A 42.4-kg boy, riding a 2.29-kg skateboard at a velocity of +5.37 m/s across a level sidewalk, jumps forward to leap over a wall. Just after leaving contact with the board, the boy's velocity relative to the sidewalk is 6.30 m/s, 9.09° above the horizontal. Ignore any friction between the skateboard and the sidewalk. What is the skateboard's velocity relative to the sidewalk at this instant? Be sure to include the correct algebraic sign with your answer.
Answer will be in m/s.
To find the skateboard's velocity relative to the sidewalk at the instant the boy jumps, we can use the law of conservation of momentum. According to this law, the total momentum before the boy jumps must be equal to the total momentum after the jump.
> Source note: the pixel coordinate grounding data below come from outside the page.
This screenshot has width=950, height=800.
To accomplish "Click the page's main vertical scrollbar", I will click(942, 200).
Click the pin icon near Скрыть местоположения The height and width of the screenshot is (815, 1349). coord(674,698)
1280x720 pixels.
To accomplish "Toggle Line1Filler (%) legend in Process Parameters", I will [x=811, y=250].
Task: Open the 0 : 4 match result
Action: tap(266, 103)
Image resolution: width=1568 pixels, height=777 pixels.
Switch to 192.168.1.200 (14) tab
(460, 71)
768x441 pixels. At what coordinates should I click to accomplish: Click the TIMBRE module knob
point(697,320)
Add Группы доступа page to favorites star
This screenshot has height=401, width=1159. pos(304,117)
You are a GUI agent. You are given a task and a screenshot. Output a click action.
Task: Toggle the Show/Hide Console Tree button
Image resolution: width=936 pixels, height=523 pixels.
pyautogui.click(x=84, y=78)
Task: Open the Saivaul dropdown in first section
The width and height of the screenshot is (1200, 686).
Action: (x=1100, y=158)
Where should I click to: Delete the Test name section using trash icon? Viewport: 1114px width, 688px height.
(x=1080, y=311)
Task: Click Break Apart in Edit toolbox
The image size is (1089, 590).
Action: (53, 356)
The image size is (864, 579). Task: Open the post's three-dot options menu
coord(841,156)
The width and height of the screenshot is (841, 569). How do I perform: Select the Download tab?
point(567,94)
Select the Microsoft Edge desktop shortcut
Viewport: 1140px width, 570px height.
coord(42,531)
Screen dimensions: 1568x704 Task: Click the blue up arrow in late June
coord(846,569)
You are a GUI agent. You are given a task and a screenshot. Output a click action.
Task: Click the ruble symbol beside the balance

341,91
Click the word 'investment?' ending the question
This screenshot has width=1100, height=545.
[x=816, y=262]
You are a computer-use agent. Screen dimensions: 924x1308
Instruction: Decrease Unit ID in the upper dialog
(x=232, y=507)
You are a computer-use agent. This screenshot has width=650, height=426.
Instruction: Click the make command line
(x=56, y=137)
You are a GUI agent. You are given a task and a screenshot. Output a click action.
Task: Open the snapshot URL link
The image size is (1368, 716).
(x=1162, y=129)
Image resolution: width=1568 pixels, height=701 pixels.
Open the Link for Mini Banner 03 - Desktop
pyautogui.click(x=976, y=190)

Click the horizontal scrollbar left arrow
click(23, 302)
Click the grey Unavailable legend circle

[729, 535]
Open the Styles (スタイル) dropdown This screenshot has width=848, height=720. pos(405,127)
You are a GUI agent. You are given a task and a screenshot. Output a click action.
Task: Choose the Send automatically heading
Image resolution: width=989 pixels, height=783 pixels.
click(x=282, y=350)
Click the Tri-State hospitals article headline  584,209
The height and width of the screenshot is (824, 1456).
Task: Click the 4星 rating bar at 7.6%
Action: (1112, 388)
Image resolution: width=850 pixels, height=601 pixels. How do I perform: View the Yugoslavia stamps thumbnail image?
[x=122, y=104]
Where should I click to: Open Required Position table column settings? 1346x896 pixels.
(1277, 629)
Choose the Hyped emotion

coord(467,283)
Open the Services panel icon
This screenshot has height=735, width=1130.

Let's start by calculating the total momentum before the jump. The momentum of an object is defined as the product of its mass and velocity. So, the momentum of the boy-skateboard system before the jump is:
Momentum before = (mass of the boy × velocity of the boy) + (mass of the skateboard × velocity of skateboard)
= (42.4 kg × +5.37 m/s) + (2.29 kg × 0 m/s) [since the skateboard is not moving horizontally]
Now, let's calculate the momentum after the jump. The momentum after the jump is solely due to the boy since the skateboard is not in contact with the boy anymore. The momentum after the jump is given as:
Momentum after = mass of the boy × velocity of the boy after the jump
= 42.4 kg × 6.30 m/s [we are given this velocity in the question]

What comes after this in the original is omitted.